How to recognize elder fraud
Because seniors are so vulnerable to such tactics, government agencies, law enforcement, regulators, and bank personnel are all ramping up efforts to educate the public and encourage training that teaches front-line personnel how to recognize signs that a senior is being scammed — and if so, where to report it.
Mike Brunow, who oversees the criminal money laundering and fraud division of the United States Postal Service, told the ACAMS audience that there are a number of red flags for elder abuse of which front-line bank workers and other financial personnel should be aware. These red flags include:
- customer behavior that is out of character;
- a sudden change in deposit habits;
- someone unfamiliar showing interest in the customer’s financial affairs;
- a customer adding someone unexpected to their bank security card;
- a customer who purchases a large number of pre-paid cards; and
- unorthodox transactions or money transfers.

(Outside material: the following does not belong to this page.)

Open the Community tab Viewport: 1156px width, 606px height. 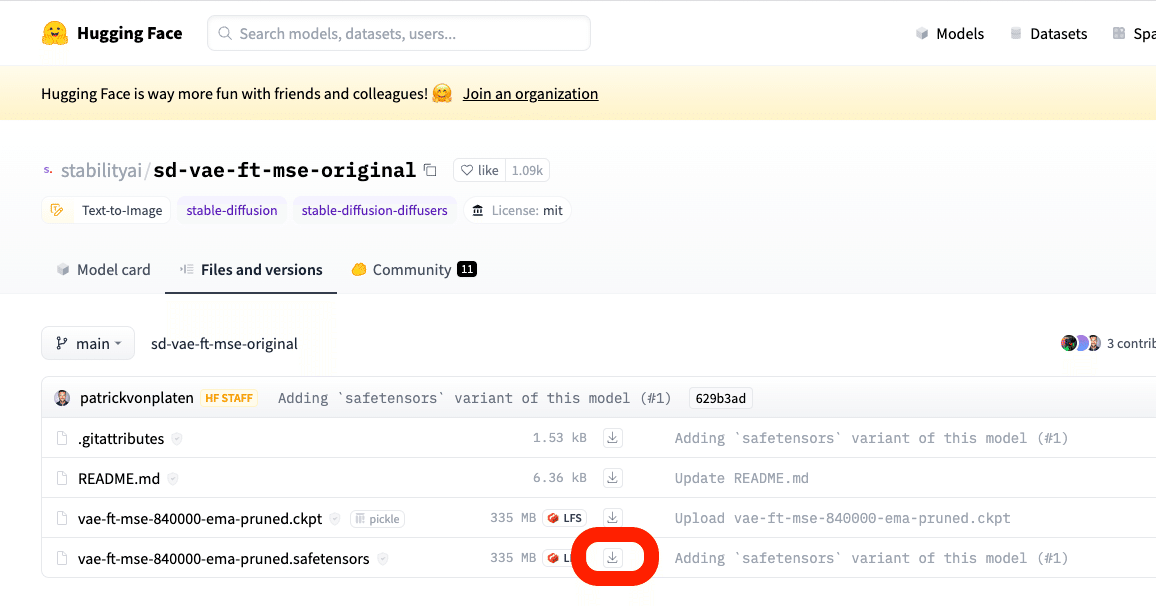[x=413, y=270]
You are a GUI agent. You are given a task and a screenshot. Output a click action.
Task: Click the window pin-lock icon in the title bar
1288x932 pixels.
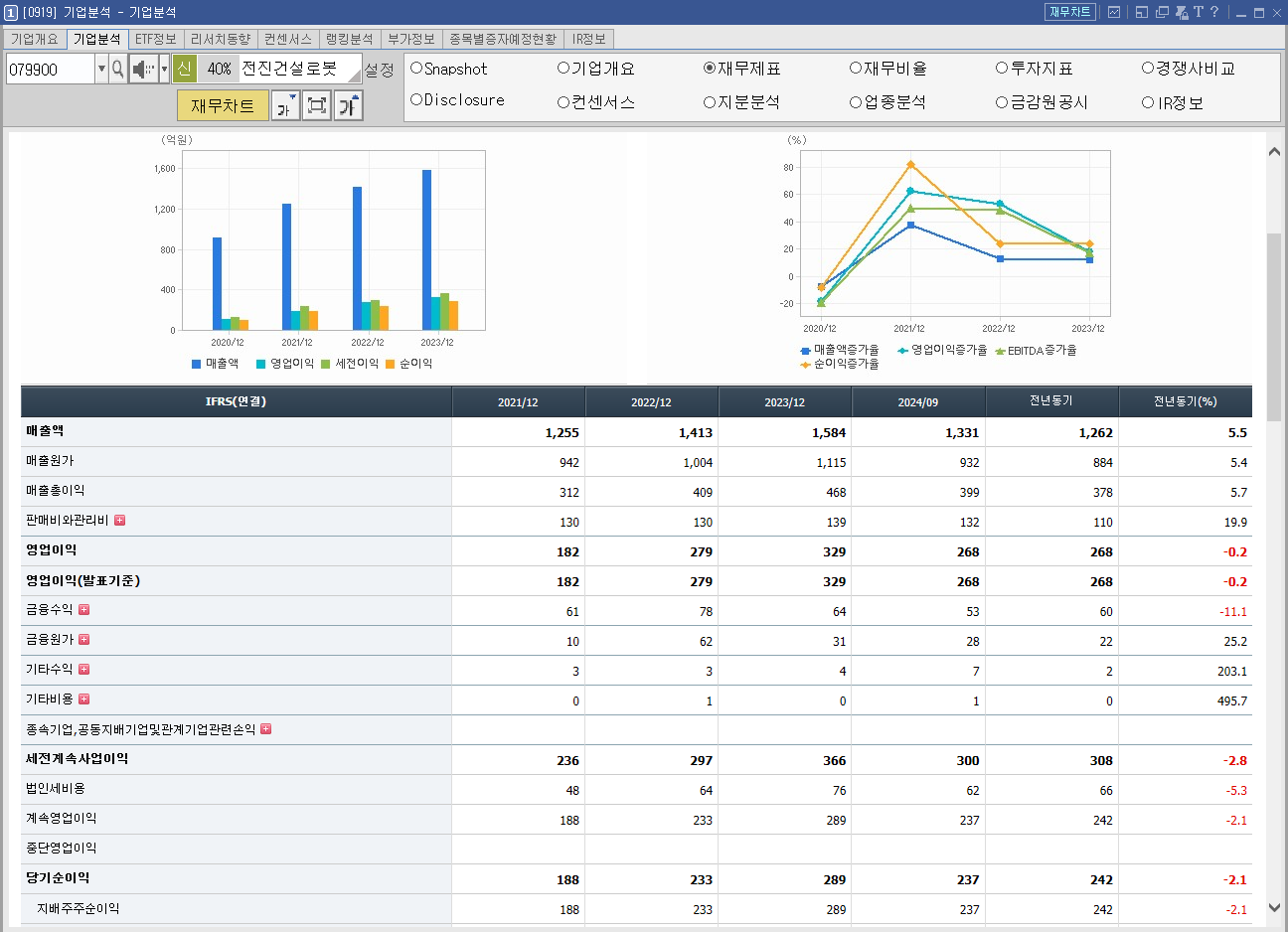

Bank employees who suspect foul play can try to engage a customer in conversation to find out more, or, failing that, file a Suspicious Activity Report (SAR) detailing the circumstances and reasons for suspicion. Also, anyone can file a complaint with the FBI’s Internet Crime Complaint Center.
Trying to help seniors who are experiencing some form of cognitive decline can be tricky, however. Bank employees and police investigators are not doctors, after all, and bank customers are technically free to do whatever they wish with their money.
According to another ACAMS speaker — Jessica Clemens, assistant VP of risk management with Timberline Bank in Grand Junction, Colo. — another problem is that even if a scam is uncovered, it is sometimes difficult to convince seniors that they are being duped.
“These people often don’t realize that they are victims,” Clemens says, adding that then the question becomes, “What do we need to do as a community to educate them — to say you are being taken advantage of, that the lovely individual at the other end of the line is never coming to see you, and the car full of cash is never going to show up?”
Approximately 17% of the US population is over 65 years of age, and that number will climb to more than 20% by 2030, according to Statista. And to crypto scammers, those numbers mean opportunity. To everyone else, they should be a wake-up call — a push to expand awareness and prevention efforts and ensure that the oldest among us are not being fleeced by criminals posing as friends.